L’Assemblée nationale du Sénégal a franchi un nouveau cap dans le renforcement des relations sécuritaires entre Dakar et Conakry. Mardi 17 février 2026, les députés sénégalais ont adopté le projet de loi n°20/2025 autorisant le président de la République à ratifier l’accord de coopération militaire et technique signé entre le Sénégal et la Guinée. Paraphé le 19 juin 2021 à Accra, ce texte s’inscrit dans une dynamique de réponse commune face aux menaces sécuritaires qui pèsent sur la sous-région ouest-africaine.

Terrorisme, criminalité transfrontalière, trafics illicites : autant de défis qui imposent, selon les autorités sénégalaises, une coordination accrue entre États voisins. Présenté devant les parlementaires par le ministre de l’Intégration africaine et des Affaires étrangères, Cheikh Niang, le projet de loi a d’abord été examiné en inter-commissions avant d’être soumis au vote en séance plénière. Les échanges ont mis en lumière les enjeux stratégiques de la coopération militaire bilatérale. À l’issue des débats, la majorité des élus a donné son feu vert. Devant l’hémicycle, le chef de la diplomatie sénégalaise a évoqué un contexte sous-régional « préoccupant », marqué par l’expansion des groupes armés terroristes et la fragilisation progressive des zones frontalières. Pour lui, seule une approche concertée peut permettre de contenir ces menaces qui ignorent les frontières administratives.

L’accord prévoit ainsi le renforcement de la formation des personnels militaires, l’intensification de la lutte contre le terrorisme sous toutes ses formes, ainsi qu’une meilleure répression des trafics et de la criminalité organisée. Il institue également des mécanismes d’échange de renseignements, un appui à la réalisation d’infrastructures spécialisées et l’organisation de patrouilles mixtes. Une attention particulière est portée au poste frontalier de Bhoundou Fourdou, point névralgique des échanges entre les deux pays. La sécurisation conjointe de cette zone est perçue comme un levier essentiel pour fluidifier les mouvements tout en renforçant la vigilance face aux réseaux criminels.

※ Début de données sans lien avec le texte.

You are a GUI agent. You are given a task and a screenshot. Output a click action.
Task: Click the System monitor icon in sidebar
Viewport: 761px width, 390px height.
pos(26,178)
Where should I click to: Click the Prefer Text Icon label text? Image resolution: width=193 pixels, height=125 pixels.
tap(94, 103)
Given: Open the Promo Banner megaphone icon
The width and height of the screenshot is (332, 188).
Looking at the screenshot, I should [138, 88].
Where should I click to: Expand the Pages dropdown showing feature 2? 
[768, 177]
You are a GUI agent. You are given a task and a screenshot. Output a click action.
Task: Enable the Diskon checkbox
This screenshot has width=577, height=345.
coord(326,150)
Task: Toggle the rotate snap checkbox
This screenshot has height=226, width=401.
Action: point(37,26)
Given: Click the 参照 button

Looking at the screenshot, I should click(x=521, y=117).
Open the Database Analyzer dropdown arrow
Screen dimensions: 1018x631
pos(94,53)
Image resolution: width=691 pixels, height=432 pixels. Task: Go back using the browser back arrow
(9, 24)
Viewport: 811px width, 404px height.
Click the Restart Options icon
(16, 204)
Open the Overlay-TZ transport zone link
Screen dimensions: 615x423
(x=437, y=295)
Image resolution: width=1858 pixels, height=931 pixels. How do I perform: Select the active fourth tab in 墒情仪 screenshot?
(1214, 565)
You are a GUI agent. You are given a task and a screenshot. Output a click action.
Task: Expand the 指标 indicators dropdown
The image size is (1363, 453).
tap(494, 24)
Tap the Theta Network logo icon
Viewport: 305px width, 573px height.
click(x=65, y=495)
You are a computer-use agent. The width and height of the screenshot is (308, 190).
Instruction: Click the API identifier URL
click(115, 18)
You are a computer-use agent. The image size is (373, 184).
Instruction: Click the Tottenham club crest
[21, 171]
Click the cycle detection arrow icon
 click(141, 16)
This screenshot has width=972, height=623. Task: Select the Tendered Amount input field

Ce rapprochement intervient dans un contexte où les relations transfrontalières ont déjà connu des tensions. Avant la présidentielle guinéenne de 2020, la fermeture temporaire de la frontière avait fortement perturbé les échanges économiques et sociaux, affectant commerçants, transporteurs et familles vivant de part et d’autre. Aux yeux de nombreux observateurs, la ratification de cet accord apparaît donc comme un instrument de stabilisation durable. Au-delà des contingences politiques, Dakar et Conakry affichent la volonté de préserver des liens historiques, humains et économiques profondément enracinés.
Conclu pour une durée de cinq ans, renouvelable par tacite reconduction, le texte entrera officiellement en vigueur après notification mutuelle par les deux États de l’accomplissement de leurs procédures internes de ratification. Une étape supplémentaire vers une coopération sécuritaire renforcée entre les deux voisins ouest-africains.